Use of a Glaze with High End Waxes

DM101

New member
A question has come up on another thread about glaze use with high end waxes. After prep should you go straight to your high end wax or use a good glaze? Let me know what you think!!!
 
If you're using a wax like Zymol (Vintage or whatever) "proper prep" would presumably include using HD Cleanse which is a cleaner-glaze. Same thing with Swissvax Cleaner Fluid. Are you asking whether it's OK to skip this step? Seems to me that it would depend how perfectly polished and free from polish residue the surface is.
 
I've been tempted more than once to skip the HD-Cleanse step before using Vintage, but in the end I always do it. Supposedly, these pre-wax cleaners contain ingredients to help the wax cure/bond to the paint better than if there's nothing on the paint at all. They also help to clean away any leftover polishing residue, but a good IPA wipedown should do that as well.
 
SuperBee364 said:
I've been tempted more than once to skip the HD-Cleanse step before using Vintage, but in the end I always do it. Supposedly, these pre-wax cleaners contain ingredients to help the wax cure/bond to the paint better than if there's nothing on the paint at all.
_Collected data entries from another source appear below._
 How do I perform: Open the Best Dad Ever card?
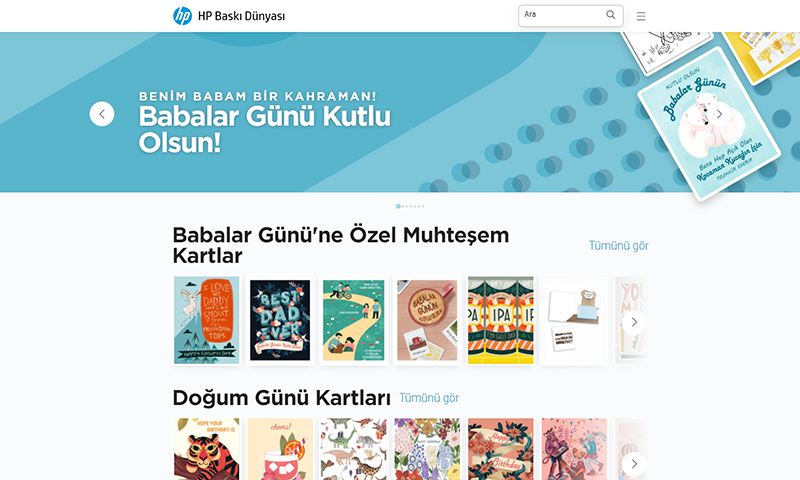(x=280, y=320)
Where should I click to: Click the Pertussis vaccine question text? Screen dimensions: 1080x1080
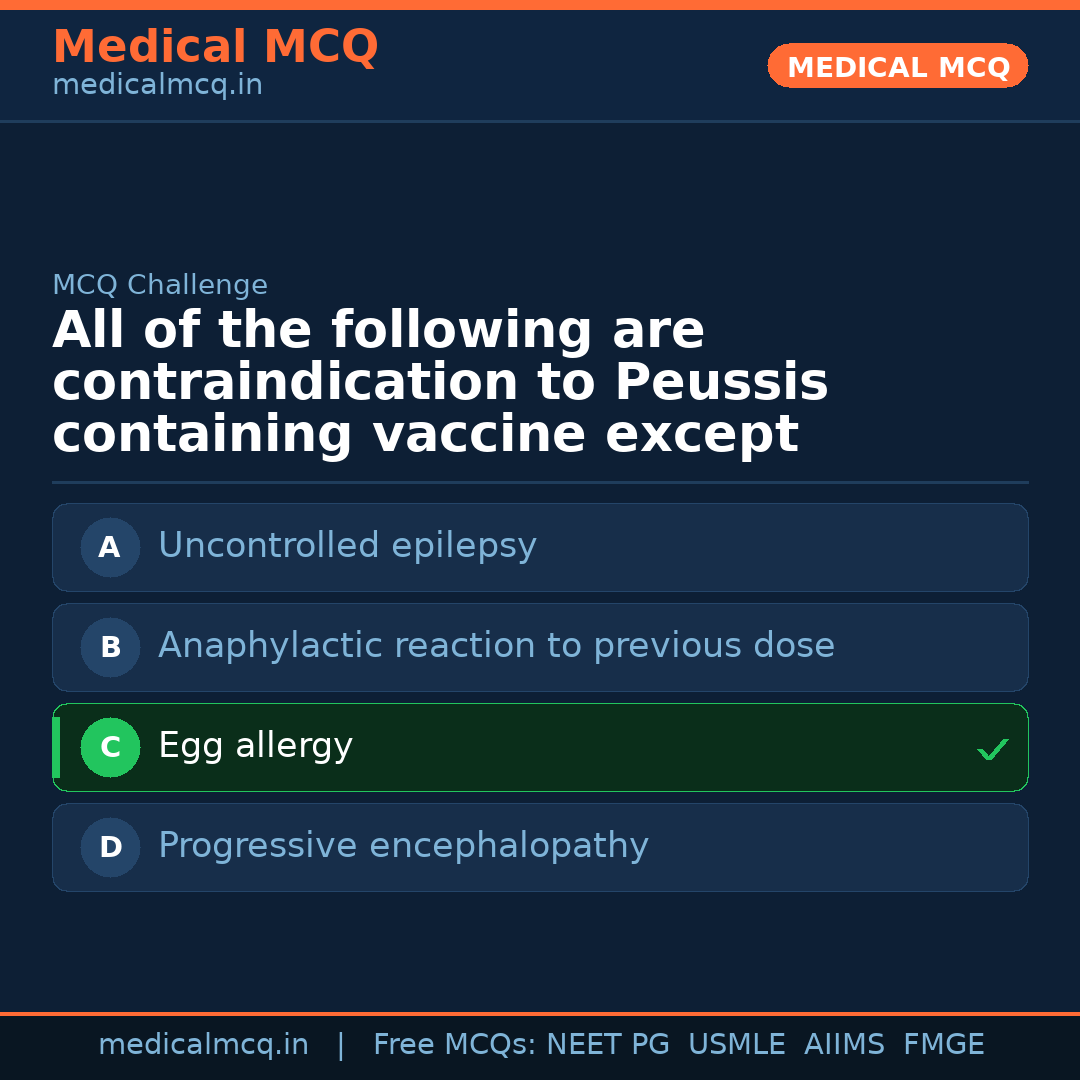click(440, 383)
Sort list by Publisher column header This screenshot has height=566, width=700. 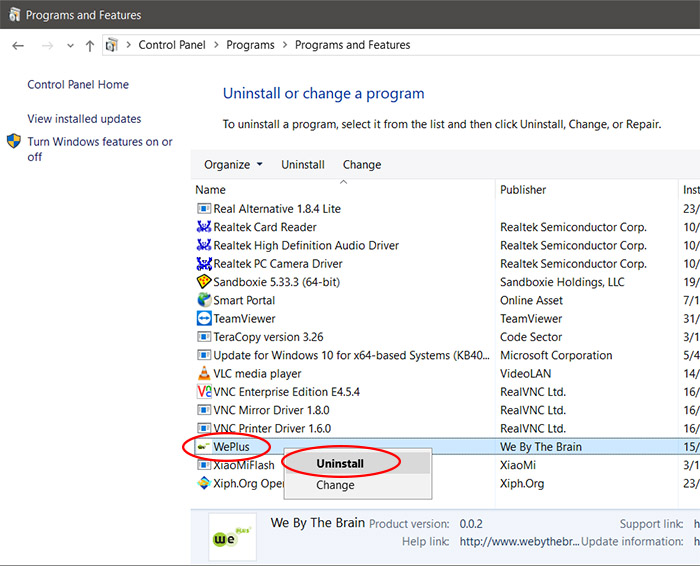coord(523,190)
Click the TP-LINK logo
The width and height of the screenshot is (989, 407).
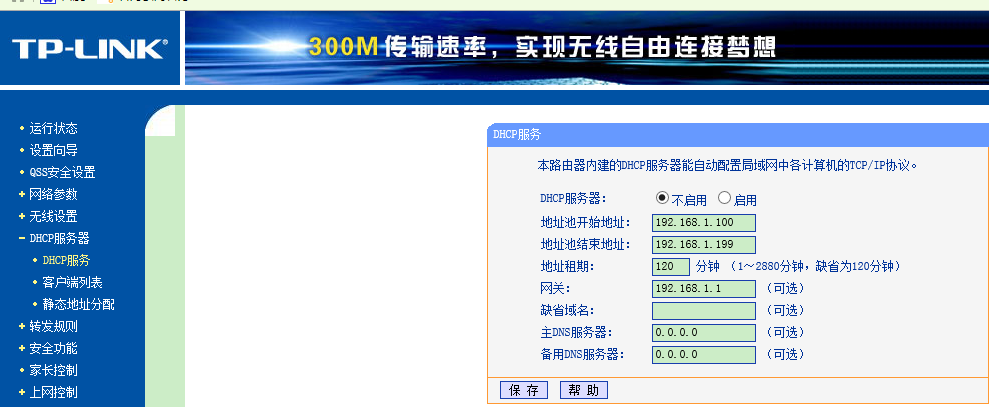coord(90,50)
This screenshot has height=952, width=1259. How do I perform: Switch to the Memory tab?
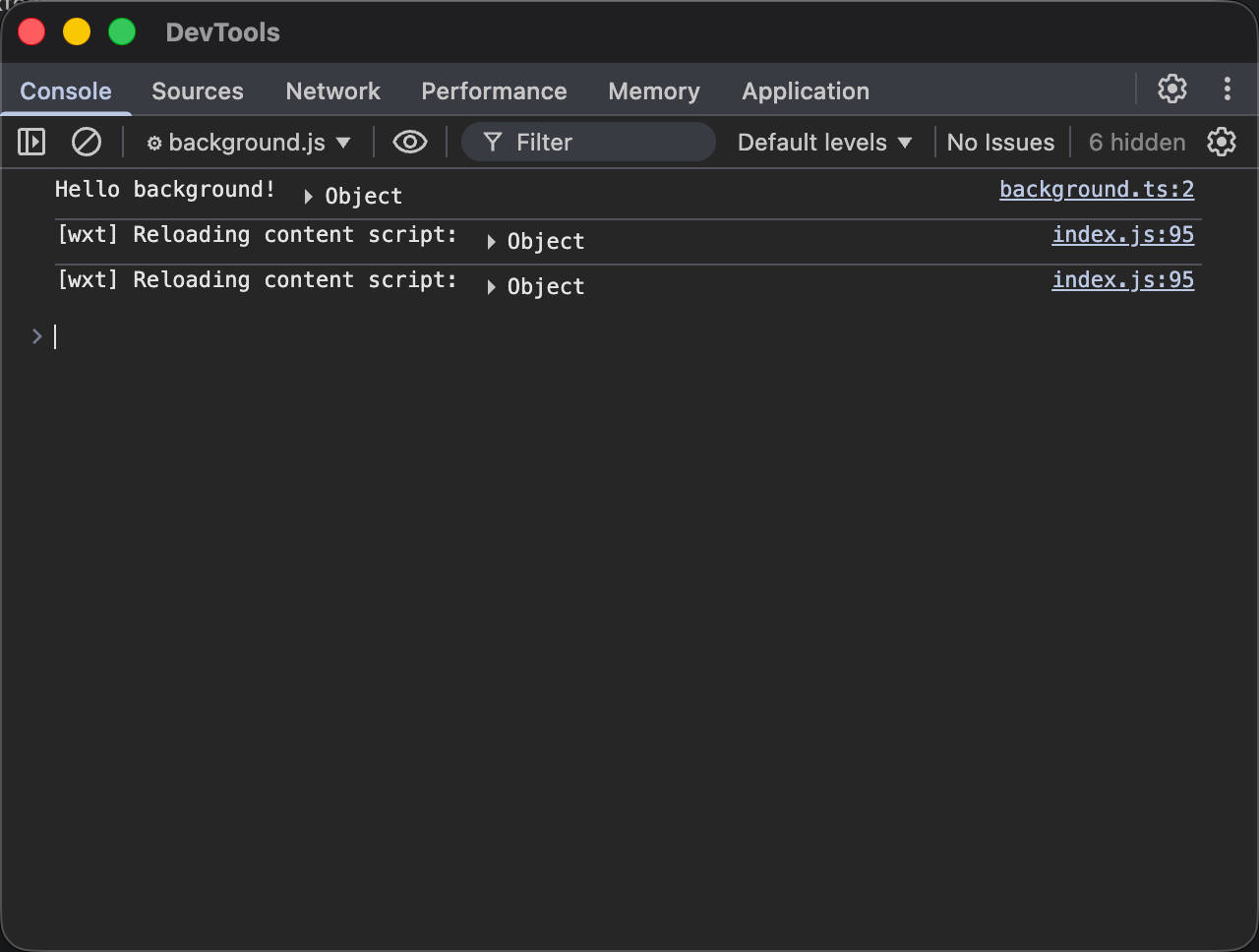click(x=653, y=90)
They also help to clean away any leftover polishing residue, but a good IPA wipedown should do that as well.



I have always found that HD-Cleanse adds more to the paint then the wax.



HD-Cleanse and SV Cleaner Fluid are infact glazes. I prefer Red Moose Machine Glaze to both of the previous products...
 
Hi!



I think you might be reffering to the thread that i posted on earlier? As i said their you want to complement the high end wax with a glaze or prep product that will not distract from the wax qualities.



If your going high end then a quality swirl free finish with a good level of optics from the wax will bring the best out of the paintwork. Darkening it too much with a glaze IMO spoils the high end waxes.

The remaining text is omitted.